◆ **Try it**: Answer with one number only: how many lines in this material contain the word "computer"?

┌──

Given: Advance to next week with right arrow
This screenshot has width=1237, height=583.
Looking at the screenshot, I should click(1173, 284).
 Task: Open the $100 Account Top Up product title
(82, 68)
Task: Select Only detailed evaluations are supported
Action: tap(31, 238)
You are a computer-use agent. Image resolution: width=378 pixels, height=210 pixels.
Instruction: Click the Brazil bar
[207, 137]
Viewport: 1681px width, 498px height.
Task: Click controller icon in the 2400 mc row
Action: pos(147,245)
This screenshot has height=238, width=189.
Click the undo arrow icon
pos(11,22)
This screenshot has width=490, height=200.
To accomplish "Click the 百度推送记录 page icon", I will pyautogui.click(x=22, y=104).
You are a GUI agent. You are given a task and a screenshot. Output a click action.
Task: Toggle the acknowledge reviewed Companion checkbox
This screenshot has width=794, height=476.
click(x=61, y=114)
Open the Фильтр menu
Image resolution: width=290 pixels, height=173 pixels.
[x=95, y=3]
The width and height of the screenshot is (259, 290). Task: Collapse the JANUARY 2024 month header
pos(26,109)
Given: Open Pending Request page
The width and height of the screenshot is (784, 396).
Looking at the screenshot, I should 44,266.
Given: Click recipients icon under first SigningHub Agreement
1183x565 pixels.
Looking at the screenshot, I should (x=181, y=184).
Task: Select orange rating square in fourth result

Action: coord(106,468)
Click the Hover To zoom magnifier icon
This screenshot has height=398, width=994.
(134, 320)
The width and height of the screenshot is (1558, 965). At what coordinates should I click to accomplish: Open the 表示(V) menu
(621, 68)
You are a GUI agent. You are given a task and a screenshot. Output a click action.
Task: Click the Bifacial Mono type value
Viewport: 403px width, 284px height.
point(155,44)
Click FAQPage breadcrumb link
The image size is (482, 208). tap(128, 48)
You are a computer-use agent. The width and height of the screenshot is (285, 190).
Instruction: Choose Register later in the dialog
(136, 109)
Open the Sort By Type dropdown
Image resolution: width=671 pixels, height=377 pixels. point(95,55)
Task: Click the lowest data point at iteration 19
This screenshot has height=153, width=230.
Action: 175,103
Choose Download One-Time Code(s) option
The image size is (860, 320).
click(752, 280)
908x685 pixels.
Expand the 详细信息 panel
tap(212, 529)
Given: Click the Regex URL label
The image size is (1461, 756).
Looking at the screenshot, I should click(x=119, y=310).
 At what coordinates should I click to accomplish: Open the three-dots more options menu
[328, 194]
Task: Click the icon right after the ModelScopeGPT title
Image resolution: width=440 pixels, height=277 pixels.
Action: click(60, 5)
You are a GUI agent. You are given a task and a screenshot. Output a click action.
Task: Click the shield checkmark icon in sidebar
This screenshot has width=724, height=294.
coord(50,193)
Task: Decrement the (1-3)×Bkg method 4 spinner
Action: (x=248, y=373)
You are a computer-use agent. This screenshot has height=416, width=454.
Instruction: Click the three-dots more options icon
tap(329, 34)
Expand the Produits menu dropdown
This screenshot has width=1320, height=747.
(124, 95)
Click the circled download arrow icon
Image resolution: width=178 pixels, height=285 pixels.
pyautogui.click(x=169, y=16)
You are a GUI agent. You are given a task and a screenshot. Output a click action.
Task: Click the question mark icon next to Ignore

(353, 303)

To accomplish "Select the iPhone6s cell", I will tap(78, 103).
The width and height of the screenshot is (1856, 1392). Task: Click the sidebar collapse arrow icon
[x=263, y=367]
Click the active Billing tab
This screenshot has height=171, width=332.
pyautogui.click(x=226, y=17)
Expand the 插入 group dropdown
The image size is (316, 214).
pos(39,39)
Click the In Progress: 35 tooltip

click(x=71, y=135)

└──

◆ **Finished task**: 3